Str: Now, do you know the argument that most people present in such a circumstance?
Y Soc: Nothing relevant comes to mind at the moment.
Str: Well, it sounds plausible enough, for they declare, that if someone realises that there are laws at variance with those of former generations but better, he may institute his laws once he has persuaded his own city in each case, but not otherwise.
Y Soc: What about that? Is it not the right way to proceed?
Str: Perhaps, but what if someone were to enforce the better course, without using persuasion? Tell me what the name of that enforcement will be. But no, not yet; answer in relation to the previous example first.
Y Soc: What are you referring to?
Str: Suppose some physician, in proper possession of the relevant skill, but without persuading the patient, were to compel a man, or even a woman or child, to do what is better in contravention of the written precepts; what will be the name of this kind of force? Won’t it be far removed from the error we described as “contrary to the relevant skill” and unhealthy? And the person who suffered such force may justifiably say anything at all about what happened, but may never say that he has suffered unskilled and unhealthy treatment at the hands of the physicians who forced them.
Y Soc: What you say is perfectly true.
Str: What then is the error that we refer to as being at variance with the skill of statesmanship? Isn’t it baseness, evil and injustice?
Y Soc: Entirely so.
Str: Well, what about those who have been forced, contrary to written edicts and traditions, to perform other actions, more just, better and more noble than those prescribed of old? What, for his part, could a critic of such behaviour say about such use of force, if he is to avoid becoming utterly laughable? He may say anything at all, as the occasion demands, provided he never says that those who were forced to act in that way, suffered baseness or evil or injustice at the hands of those who forced them.

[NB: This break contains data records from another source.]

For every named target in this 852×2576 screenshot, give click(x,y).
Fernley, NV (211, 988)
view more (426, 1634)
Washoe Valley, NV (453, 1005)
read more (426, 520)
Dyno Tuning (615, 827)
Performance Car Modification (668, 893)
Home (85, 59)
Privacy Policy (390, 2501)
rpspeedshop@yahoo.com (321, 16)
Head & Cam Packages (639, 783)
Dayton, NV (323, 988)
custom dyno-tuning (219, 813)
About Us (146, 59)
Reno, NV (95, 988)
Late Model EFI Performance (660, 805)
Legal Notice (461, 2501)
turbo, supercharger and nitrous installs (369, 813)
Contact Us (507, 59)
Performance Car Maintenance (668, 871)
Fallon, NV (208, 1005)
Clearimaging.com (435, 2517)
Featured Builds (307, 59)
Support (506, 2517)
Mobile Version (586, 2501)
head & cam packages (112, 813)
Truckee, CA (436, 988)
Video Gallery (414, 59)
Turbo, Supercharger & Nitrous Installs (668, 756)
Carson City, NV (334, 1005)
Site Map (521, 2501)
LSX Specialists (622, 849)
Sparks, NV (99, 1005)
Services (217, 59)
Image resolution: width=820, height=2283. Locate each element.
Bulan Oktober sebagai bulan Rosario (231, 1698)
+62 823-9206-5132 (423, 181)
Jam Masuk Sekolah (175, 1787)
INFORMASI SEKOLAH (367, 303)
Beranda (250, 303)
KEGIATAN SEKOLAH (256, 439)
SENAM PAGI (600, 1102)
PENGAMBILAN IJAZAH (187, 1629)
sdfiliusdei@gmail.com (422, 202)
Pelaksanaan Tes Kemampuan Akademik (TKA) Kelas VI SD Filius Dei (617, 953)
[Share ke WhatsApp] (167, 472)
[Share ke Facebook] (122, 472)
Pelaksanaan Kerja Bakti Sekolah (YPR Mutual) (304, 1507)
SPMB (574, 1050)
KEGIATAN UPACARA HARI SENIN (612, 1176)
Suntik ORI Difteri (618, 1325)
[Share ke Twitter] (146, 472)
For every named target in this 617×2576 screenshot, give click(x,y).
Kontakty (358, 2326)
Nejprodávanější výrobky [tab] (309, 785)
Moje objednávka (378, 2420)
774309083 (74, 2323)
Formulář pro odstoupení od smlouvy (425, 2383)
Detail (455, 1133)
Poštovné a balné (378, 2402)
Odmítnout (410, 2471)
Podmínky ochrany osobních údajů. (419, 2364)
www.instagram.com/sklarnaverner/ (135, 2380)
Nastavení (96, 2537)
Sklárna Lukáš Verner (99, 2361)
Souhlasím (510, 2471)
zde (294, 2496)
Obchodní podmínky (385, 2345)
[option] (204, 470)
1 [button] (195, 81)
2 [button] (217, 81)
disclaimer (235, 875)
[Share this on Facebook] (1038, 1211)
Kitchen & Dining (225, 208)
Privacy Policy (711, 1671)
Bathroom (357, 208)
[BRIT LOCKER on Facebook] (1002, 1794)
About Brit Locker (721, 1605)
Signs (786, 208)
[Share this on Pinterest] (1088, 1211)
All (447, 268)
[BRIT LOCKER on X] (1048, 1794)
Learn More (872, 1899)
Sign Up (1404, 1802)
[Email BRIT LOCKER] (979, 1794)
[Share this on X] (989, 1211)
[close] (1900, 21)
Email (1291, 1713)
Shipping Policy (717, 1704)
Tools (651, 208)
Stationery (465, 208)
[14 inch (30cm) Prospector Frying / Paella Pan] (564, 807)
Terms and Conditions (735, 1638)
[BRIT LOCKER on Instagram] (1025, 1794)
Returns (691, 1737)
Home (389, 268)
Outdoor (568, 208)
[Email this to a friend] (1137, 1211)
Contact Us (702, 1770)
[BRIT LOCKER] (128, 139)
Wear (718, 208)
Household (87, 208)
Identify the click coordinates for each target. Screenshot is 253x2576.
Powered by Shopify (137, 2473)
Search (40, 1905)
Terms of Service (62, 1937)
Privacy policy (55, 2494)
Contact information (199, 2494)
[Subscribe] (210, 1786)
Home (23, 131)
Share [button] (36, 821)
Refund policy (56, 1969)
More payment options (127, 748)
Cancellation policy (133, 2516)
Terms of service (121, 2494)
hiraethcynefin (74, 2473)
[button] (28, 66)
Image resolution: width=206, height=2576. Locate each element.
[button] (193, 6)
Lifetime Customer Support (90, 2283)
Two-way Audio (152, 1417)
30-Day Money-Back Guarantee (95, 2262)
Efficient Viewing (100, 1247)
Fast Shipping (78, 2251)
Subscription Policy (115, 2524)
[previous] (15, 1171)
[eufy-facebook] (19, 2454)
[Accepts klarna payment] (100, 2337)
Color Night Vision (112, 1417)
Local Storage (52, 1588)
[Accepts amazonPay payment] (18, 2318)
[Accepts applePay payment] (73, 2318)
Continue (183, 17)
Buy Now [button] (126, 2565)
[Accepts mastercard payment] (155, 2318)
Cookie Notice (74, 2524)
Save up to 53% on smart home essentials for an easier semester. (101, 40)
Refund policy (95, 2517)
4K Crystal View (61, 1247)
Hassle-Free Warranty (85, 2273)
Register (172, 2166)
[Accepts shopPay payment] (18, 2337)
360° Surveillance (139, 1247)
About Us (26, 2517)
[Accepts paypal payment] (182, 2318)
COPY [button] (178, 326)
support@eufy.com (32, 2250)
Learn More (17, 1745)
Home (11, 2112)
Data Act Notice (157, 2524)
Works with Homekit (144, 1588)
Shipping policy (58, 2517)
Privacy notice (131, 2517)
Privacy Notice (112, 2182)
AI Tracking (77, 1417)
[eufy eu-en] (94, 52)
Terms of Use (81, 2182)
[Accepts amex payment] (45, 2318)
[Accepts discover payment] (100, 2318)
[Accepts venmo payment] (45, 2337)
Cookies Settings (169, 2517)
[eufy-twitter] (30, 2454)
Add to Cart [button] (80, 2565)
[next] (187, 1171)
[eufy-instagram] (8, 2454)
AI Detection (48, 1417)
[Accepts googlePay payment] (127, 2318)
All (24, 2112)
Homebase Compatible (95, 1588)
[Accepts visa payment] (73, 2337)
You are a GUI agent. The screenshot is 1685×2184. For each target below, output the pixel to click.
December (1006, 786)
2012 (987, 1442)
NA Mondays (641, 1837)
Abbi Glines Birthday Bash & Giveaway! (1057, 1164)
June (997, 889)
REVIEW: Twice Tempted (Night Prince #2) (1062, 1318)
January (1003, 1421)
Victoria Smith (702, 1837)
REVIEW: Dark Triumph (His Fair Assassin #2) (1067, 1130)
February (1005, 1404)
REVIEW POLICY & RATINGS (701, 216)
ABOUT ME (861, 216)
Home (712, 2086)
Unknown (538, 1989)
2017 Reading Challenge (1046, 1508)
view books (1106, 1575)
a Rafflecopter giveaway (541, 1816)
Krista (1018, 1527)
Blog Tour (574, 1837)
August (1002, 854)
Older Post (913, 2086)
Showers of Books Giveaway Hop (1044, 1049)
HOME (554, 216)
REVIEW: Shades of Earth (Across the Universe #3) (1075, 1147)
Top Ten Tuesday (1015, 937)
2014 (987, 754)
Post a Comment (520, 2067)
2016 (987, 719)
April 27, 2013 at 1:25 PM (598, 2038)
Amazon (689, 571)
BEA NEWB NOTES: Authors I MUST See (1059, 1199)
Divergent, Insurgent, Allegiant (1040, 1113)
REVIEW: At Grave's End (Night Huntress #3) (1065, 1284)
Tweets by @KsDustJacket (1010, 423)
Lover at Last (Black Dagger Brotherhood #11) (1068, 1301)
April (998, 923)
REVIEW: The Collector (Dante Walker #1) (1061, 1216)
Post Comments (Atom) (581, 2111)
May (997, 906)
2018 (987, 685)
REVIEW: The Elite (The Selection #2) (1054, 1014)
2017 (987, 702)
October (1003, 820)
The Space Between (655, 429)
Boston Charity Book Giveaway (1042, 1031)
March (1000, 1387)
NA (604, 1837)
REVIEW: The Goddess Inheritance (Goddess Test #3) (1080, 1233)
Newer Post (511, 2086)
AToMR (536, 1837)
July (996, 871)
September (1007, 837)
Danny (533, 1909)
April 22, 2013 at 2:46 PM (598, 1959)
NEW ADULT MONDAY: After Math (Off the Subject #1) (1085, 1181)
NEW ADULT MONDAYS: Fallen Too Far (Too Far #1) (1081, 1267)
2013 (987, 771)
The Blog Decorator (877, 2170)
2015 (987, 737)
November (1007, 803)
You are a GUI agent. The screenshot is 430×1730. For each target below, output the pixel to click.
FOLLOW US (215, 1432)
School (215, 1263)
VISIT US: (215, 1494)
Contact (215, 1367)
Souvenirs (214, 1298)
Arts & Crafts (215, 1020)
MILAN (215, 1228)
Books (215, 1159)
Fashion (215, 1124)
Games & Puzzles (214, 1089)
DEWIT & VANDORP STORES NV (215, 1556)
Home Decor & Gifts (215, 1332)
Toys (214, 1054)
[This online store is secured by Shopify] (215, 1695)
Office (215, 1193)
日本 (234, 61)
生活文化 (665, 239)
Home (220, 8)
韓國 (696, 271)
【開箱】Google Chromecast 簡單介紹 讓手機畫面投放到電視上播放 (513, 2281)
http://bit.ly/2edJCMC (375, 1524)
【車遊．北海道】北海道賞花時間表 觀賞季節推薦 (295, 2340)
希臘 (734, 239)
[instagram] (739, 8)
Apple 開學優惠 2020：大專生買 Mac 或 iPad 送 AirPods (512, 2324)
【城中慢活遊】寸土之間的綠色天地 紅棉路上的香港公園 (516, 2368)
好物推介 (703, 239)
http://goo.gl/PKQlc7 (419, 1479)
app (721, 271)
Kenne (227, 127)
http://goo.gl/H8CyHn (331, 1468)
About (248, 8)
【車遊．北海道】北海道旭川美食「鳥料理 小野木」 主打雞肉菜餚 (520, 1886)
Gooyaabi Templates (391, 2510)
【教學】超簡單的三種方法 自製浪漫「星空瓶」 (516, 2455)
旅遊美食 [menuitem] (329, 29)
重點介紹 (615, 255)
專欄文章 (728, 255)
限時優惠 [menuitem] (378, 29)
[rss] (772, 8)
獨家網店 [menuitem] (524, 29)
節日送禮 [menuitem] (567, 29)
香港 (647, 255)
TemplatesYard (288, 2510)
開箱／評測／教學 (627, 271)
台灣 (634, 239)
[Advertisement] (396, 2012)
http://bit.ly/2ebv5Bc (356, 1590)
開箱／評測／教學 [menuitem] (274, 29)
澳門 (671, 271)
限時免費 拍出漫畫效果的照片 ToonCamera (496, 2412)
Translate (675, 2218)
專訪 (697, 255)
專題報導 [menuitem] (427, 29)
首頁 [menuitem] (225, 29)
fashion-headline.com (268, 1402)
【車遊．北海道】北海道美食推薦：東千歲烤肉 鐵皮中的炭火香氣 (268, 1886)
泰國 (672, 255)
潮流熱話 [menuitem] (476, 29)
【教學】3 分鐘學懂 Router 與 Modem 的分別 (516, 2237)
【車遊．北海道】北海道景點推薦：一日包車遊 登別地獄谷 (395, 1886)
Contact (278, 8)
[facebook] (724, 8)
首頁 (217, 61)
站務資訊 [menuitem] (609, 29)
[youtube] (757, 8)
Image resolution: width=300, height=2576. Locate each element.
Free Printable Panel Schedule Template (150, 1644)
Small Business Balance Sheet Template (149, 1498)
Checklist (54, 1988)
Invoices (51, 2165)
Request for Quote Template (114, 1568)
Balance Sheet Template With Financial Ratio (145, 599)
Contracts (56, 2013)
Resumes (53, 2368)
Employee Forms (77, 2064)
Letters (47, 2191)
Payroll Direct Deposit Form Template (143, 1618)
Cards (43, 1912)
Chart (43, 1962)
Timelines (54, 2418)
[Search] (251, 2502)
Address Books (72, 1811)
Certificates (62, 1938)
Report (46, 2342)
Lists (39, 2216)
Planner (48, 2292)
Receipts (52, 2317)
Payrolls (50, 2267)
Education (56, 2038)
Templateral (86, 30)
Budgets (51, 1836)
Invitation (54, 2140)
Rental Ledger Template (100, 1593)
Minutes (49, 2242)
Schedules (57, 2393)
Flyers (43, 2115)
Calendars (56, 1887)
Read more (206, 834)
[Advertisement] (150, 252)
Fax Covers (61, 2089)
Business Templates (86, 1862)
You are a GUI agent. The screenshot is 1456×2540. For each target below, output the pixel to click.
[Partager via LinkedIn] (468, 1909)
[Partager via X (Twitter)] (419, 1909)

Y Soc: What are you referring to?
Str: That no large number of people of any sort would ever be able to acquire this kind of knowledge, and manage the city on the basis of reason. Rather, it is in relation to something small, few, even the one, that we must seek for that single proper constitution, and we must designate the others as imitations thereof and, just as we stated a little earlier, some imitate it quite well, others quite badly.
Y Soc: How am I to understand what you have said? In fact I didn’t really understand your earlier statement about imitations either.
Str: And indeed, it would be no trivial matter if someone, having initiated this line of argument, were then to set it aside and not even develop it to demonstrate the error that is arising about this issue at the moment.
Y Soc: What sort of error?
Str: We need to look for the kind of thing that is not particularly familiar or easy to see, and we should endeavour to lay hold of it nevertheless. Come on then, consider this constitution we have described, the only correct one: you know that the other constitutions must have recourse to the written laws of this one, and be preserved in this way by acting in a manner that is praised nowadays, even though it is not entirely correct to do so.
Y Soc: What is it that is not entirely correct?
Str: The notion that no one in the city should dare to do anything at variance with the laws, and whoever dares to do so should be punished by death and all sorts of extreme penalties. And yet, this is entirely proper and appropriate as a second preference whenever there is a departure from the first, the one we have described just now. So let’s explain the manner in which this so-called second best system has come into being. Shall we?
Y Soc: Yes, certainly.
Str: Then let’s revert once more to the images, to which it has frequently been necessary to compare the kingly rulers.
What the Stranger is clearly alluding to is that there is a natural, inviolate and immutable law that regulates the entire creation and that man-made law needs to follow these precepts accurately. What he is saying that if we slavishly stick to the man made laws only, without recourse to the finer laws, mistakes will occur. Natural law is simple and could be summarized by the following: live honestly, harm no one and render to all their due.